┏━━

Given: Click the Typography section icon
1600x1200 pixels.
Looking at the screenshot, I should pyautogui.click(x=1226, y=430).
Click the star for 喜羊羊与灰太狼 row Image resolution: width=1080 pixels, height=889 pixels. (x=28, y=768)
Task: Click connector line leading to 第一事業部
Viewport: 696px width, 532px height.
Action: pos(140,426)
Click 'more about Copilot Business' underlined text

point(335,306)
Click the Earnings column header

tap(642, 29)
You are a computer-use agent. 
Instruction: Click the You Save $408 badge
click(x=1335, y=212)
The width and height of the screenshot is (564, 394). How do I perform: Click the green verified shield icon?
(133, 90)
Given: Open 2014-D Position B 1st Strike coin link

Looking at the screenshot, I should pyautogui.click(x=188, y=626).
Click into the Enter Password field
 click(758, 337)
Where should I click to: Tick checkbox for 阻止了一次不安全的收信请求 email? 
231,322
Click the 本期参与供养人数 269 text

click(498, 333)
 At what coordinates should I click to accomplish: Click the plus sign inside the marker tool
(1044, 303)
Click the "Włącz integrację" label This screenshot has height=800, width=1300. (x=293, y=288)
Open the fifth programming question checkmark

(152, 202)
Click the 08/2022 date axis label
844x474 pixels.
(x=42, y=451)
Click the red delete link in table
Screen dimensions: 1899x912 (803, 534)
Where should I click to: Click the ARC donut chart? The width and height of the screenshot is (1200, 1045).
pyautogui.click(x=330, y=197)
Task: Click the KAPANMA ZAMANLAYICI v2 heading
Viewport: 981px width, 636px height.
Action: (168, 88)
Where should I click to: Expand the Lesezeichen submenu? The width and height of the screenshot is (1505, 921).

┗━━

WORK TASK:
Copy the whole listing out exactly, so that every line matches what is above.

EXPECTED OUTPUT:
Given: Click the Typography section icon
1600x1200 pixels.
Looking at the screenshot, I should pyautogui.click(x=1226, y=430).
Click the star for 喜羊羊与灰太狼 row Image resolution: width=1080 pixels, height=889 pixels. (x=28, y=768)
Task: Click connector line leading to 第一事業部
Viewport: 696px width, 532px height.
Action: pos(140,426)
Click 'more about Copilot Business' underlined text

point(335,306)
Click the Earnings column header

tap(642, 29)
You are a computer-use agent. 
Instruction: Click the You Save $408 badge
click(x=1335, y=212)
The width and height of the screenshot is (564, 394). How do I perform: Click the green verified shield icon?
(133, 90)
Given: Open 2014-D Position B 1st Strike coin link

Looking at the screenshot, I should pyautogui.click(x=188, y=626).
Click into the Enter Password field
 click(758, 337)
Where should I click to: Tick checkbox for 阻止了一次不安全的收信请求 email? 
231,322
Click the 本期参与供养人数 269 text

click(498, 333)
 At what coordinates should I click to accomplish: Click the plus sign inside the marker tool
(1044, 303)
Click the "Włącz integrację" label This screenshot has height=800, width=1300. (x=293, y=288)
Open the fifth programming question checkmark

(152, 202)
Click the 08/2022 date axis label
844x474 pixels.
(x=42, y=451)
Click the red delete link in table
Screen dimensions: 1899x912 (803, 534)
Where should I click to: Click the ARC donut chart? The width and height of the screenshot is (1200, 1045).
pyautogui.click(x=330, y=197)
Task: Click the KAPANMA ZAMANLAYICI v2 heading
Viewport: 981px width, 636px height.
Action: (168, 88)
Where should I click to: Expand the Lesezeichen submenu? The width and height of the screenshot is (1505, 921).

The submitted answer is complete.